Concept

Cohoes, New York

Summary
Cohoes (kəˈhoʊz ) is an incorporated city located in the northeast corner of Albany County in the U.S. state of New York. It is called the "Spindle City" because of the importance of textile manufacturing to its growth in the 19th century. The city's factories processed cotton from the Deep South. As of the 2010 census, the city population was 16,168. The name Cohoes is believed to be derived from a Mohawk term, Ga-ha-oose, referring to the Cohoes Falls and meaning "Place of the Falling Canoe," an interpretation noted by Horatio Gates Spafford in his 1823 publication "A Gazetteer of the State of New York". Later historians posited that the name is derived from the Algonquian Cohoes, a place name based on a word meaning 'pine tree'. In the early years of Dutch colonial settlement, the majority of the city's territory was once part of the area of Manor of Rensselaerswyck, a feudal-style manor or patroonship.
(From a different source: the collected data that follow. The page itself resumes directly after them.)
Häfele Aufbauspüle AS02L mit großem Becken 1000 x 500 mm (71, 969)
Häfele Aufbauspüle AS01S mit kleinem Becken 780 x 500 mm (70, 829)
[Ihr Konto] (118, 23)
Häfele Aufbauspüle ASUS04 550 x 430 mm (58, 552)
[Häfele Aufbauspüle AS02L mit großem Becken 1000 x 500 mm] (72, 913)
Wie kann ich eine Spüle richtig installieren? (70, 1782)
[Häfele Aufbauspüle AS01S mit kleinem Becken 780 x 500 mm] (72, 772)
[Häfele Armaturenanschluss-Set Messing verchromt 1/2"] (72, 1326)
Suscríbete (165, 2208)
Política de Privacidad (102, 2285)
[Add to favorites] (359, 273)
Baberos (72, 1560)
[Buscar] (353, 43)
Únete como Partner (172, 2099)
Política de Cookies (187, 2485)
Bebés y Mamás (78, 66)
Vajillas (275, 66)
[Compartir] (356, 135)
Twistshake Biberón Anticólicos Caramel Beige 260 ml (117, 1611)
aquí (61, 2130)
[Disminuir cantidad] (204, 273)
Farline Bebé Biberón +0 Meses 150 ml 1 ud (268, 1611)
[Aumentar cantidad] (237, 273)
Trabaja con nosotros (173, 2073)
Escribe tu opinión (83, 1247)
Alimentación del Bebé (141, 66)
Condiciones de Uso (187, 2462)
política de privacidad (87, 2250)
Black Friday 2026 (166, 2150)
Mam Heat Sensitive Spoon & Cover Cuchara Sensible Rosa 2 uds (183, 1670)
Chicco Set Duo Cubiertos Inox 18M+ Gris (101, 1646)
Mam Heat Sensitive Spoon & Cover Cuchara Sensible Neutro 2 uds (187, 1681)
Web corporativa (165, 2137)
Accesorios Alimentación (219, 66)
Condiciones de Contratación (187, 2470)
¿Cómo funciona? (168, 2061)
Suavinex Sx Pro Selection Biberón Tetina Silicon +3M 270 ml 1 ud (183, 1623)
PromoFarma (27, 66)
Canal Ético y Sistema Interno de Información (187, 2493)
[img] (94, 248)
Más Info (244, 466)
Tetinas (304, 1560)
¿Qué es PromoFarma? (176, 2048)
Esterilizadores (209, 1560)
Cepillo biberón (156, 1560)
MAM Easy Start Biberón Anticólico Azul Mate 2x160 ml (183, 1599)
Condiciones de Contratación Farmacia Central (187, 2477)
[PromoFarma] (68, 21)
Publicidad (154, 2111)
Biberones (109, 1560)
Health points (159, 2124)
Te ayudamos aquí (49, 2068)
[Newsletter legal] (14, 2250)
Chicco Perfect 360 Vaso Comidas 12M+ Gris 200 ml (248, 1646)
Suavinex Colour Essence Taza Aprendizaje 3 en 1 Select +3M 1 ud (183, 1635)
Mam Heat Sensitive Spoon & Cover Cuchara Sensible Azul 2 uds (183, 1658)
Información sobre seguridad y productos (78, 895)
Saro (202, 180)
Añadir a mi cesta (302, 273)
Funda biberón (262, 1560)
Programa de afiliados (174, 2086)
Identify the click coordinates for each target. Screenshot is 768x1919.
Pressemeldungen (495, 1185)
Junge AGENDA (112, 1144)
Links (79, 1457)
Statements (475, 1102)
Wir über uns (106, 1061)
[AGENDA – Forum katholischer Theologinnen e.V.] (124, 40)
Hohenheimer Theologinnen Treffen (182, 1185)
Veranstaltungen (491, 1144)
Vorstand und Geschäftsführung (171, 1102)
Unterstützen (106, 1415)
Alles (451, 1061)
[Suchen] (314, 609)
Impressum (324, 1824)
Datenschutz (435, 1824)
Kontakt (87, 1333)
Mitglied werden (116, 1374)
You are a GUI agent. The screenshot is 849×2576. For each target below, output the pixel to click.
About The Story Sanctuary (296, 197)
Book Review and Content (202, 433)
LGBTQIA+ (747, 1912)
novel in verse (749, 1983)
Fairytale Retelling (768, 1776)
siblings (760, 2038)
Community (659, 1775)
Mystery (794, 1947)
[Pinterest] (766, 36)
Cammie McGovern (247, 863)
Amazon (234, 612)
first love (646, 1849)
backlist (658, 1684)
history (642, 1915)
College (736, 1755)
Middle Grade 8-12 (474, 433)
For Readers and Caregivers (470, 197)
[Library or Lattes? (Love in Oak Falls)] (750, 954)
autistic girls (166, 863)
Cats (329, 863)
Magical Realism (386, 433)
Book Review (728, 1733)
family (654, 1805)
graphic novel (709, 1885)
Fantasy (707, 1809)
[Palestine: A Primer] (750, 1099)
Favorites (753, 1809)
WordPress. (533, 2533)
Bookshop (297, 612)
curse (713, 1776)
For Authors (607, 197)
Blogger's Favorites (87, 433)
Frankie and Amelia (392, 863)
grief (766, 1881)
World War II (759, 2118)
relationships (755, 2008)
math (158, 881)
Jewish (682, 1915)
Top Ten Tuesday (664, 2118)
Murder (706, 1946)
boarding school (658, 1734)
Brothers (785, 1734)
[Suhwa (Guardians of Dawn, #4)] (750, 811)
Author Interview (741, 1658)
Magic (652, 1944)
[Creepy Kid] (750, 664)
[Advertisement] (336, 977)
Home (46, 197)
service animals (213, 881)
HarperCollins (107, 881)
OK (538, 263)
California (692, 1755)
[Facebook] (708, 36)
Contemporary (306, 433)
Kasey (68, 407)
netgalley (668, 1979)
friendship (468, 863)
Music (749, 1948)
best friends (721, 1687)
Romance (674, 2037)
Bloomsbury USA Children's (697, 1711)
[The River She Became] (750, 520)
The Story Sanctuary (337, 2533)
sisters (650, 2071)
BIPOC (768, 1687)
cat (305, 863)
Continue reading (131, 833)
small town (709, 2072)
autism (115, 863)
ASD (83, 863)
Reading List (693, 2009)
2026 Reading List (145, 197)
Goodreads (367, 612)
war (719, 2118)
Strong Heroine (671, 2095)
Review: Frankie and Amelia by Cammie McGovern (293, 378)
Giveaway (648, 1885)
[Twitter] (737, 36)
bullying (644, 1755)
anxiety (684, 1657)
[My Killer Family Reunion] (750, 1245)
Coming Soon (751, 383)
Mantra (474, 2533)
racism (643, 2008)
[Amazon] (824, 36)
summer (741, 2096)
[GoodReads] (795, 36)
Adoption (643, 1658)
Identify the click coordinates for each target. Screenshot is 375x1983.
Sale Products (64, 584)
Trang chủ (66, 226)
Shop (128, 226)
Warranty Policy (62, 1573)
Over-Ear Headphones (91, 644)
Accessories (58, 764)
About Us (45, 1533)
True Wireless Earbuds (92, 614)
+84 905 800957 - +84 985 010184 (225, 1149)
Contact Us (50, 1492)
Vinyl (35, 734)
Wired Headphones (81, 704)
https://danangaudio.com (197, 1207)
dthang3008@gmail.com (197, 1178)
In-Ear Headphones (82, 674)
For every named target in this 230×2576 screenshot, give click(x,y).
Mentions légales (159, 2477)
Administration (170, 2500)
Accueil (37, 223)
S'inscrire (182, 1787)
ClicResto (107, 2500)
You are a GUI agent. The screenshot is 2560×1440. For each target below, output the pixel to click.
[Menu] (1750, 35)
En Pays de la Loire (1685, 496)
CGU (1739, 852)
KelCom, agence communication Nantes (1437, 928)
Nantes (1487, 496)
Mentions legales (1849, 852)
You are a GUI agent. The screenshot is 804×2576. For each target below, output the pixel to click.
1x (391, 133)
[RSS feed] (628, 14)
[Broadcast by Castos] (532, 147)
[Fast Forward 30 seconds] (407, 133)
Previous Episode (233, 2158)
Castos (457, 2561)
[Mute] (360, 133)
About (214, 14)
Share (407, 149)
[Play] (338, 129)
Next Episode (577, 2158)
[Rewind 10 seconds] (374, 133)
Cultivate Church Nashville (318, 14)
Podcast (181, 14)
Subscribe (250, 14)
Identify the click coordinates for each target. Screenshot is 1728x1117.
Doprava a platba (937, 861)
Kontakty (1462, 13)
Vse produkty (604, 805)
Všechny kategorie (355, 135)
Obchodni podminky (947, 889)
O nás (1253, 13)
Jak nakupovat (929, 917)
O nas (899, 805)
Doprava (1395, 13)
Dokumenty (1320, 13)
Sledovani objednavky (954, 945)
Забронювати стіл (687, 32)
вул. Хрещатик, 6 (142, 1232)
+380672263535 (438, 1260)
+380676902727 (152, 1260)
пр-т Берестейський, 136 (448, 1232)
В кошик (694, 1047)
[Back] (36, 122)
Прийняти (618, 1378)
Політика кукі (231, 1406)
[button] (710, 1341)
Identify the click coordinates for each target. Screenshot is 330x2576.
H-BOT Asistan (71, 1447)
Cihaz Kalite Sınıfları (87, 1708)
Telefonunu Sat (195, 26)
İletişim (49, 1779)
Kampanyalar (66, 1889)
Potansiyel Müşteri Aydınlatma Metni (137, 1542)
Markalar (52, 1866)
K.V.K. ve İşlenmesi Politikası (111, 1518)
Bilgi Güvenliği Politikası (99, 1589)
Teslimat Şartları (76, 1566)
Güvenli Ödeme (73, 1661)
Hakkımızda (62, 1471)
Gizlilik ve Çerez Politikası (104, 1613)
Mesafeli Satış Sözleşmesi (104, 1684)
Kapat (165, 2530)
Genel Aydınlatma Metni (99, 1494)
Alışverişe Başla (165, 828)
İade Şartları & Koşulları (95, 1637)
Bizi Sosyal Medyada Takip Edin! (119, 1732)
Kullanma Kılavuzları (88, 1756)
The land north of a line crossing the Cohoes Falls (today Manor Avenue) was outside the Manor and was owned by the Van Olohde family between 1725 and 1750. Rensselaerswyck was established by Killiaen Van Rensselaer, the patroon and a Dutch merchant. In 1632, he had an agent pace off an enormous triangle-shaped area around the confluence of the Mohawk and Hudson rivers, from the Peebles Island northwest to the Cohoes Falls and south to today's Watervliet; this area was the core of the future city of Cohoes. Starting in the 1690s the Patroon began to issue leases for the area of Cohoes, reserving for himself a strip below the Cohoes Falls for the future site of mills powered by water. Though the area was not much settled for a time, it was known for the Cohoes Falls. One of the earliest descriptions of the falls was in 1642 by Johannes Megapolensis, the first dominie (Dutch Reformed pastor) of Beverwyck. Another early description was in 1656 by Adriaen van der Donck in his Description of New Netherland. In the early-to-mid 17th century, a whale swam upriver in the Hudson, becoming stranded in the Mohawk River on an island just below the Cohoes Falls.